Italian operator insists it had no obligation to disclose a change in ownership to the government.

Vivendi and TIM have sent documents to the Italian government to present their views in the ongoing row over the telecoms incumbent’s ownership, it emerged this week.

The two companies met Wednesday’s deadline to share their opinions in the matter, an unnamed source told Reuters.

Vivendi is under scrutiny in Italy regarding its position as TIM’s largest shareholder and the influence that enables it to wield over the telco. The French firm built up its stake in Telecom Italia – now known by its operating brand TIM – over a period of years and now holds 23.94%.

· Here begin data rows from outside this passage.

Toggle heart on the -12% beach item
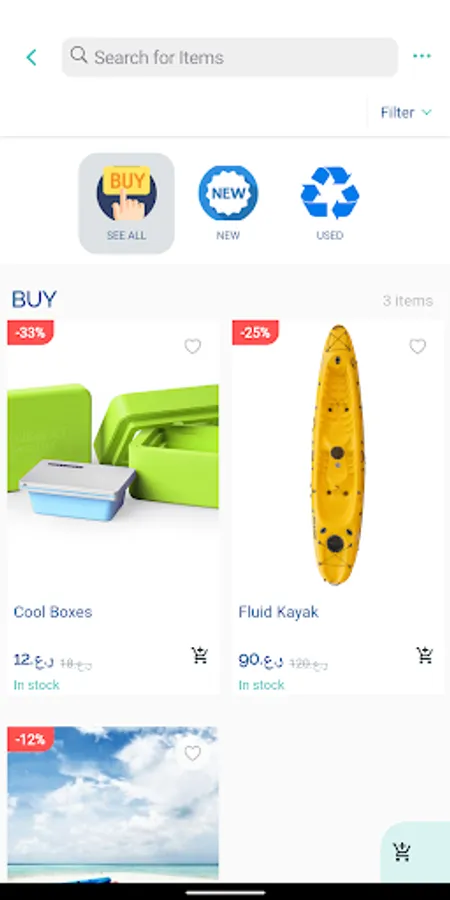 [192, 753]
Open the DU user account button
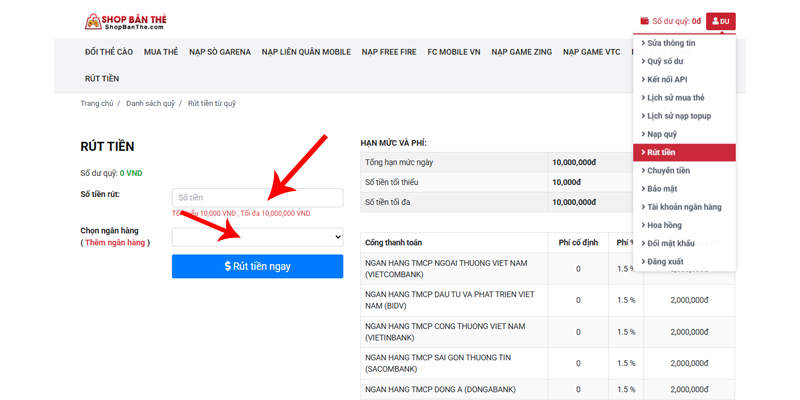 (x=720, y=21)
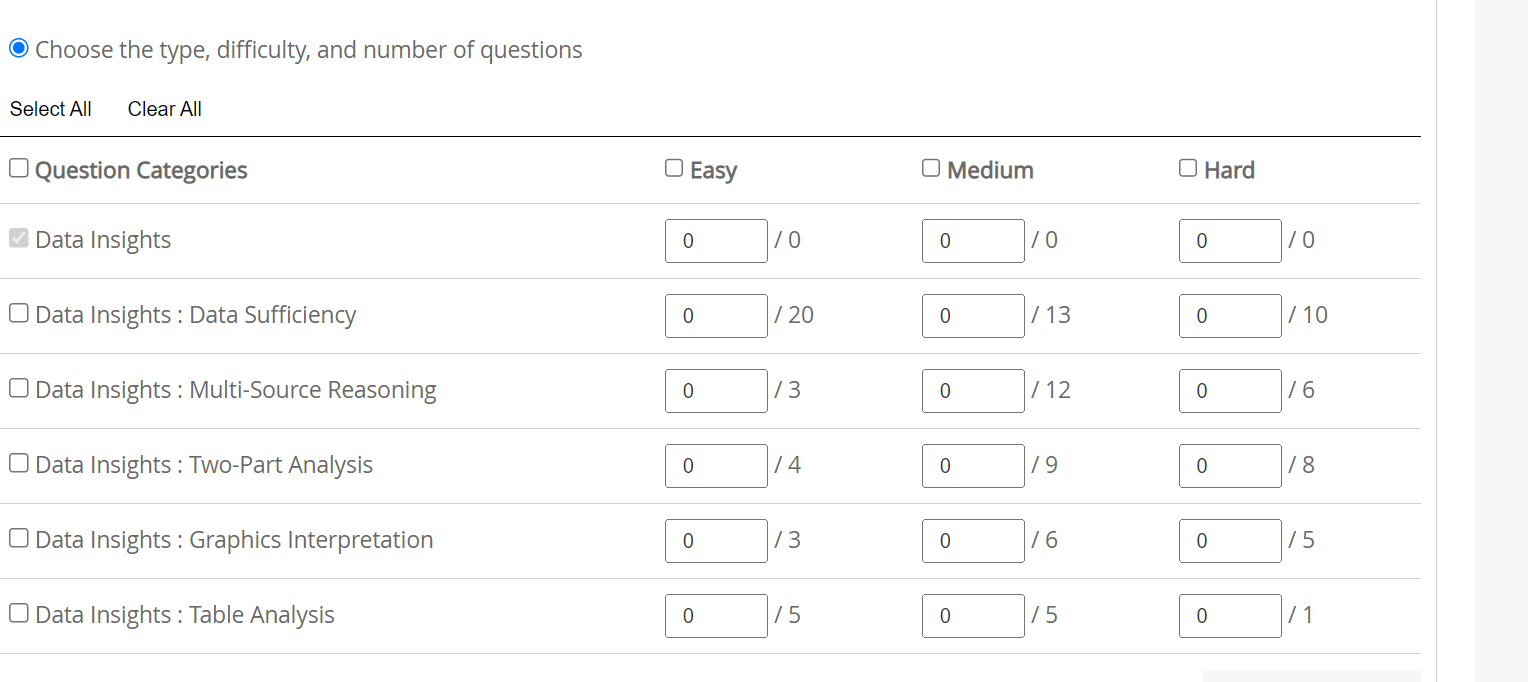Click the Hard count field for Two-Part Analysis

[x=1230, y=465]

Earlier this month Vivendi denied that exercises de facto control over the telco and said its stake in the company is not enough to give it a dominant influence at shareholder meetings.

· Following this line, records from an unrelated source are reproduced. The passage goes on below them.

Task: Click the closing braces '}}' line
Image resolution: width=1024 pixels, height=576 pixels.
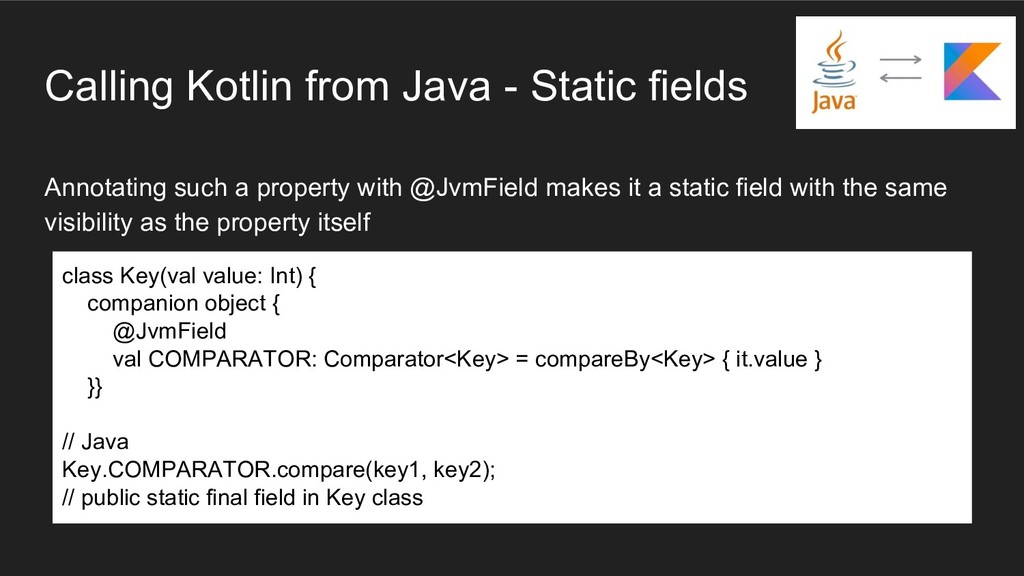Action: 94,387
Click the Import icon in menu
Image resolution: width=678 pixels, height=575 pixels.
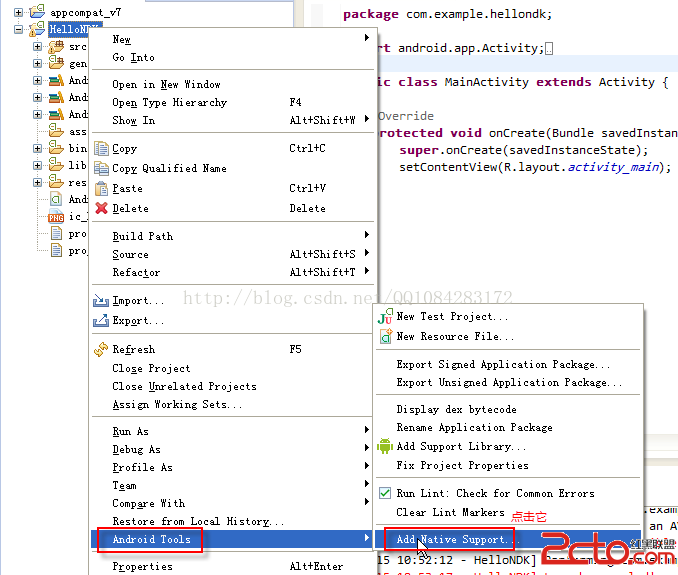pos(101,300)
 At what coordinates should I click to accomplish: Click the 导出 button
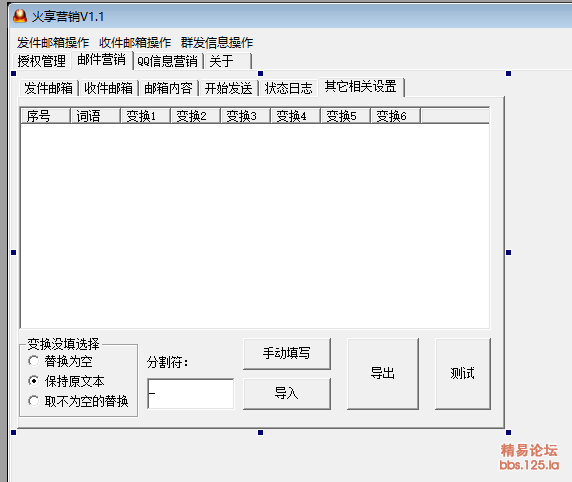pos(383,373)
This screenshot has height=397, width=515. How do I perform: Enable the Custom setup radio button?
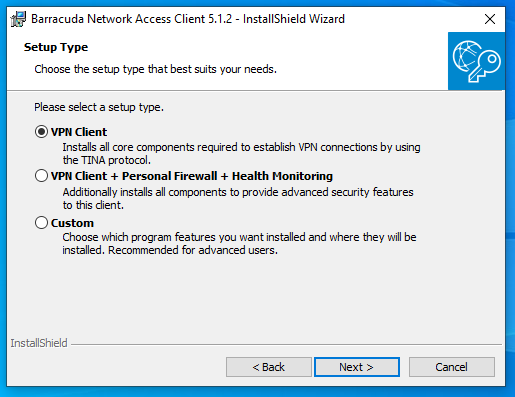[41, 222]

Recent developments suggest otherwise though. Despite reporting strong results in recent quarters, TIM parted company with CEO Flavio Cattaneo a month ago, passing the baton – albeit temporarily – to Vivendi CEO Arnaud de Puyfontaine, who also serves as the Italian telco’s chairman.

Reuters’ source claimed that TIM has reiterated that it believed it had no obligation to inform the government of a change in ownership. It would have such an obligation if Vivendi were judged to exercise control over the telco, since TIM is considered a strategic national asset.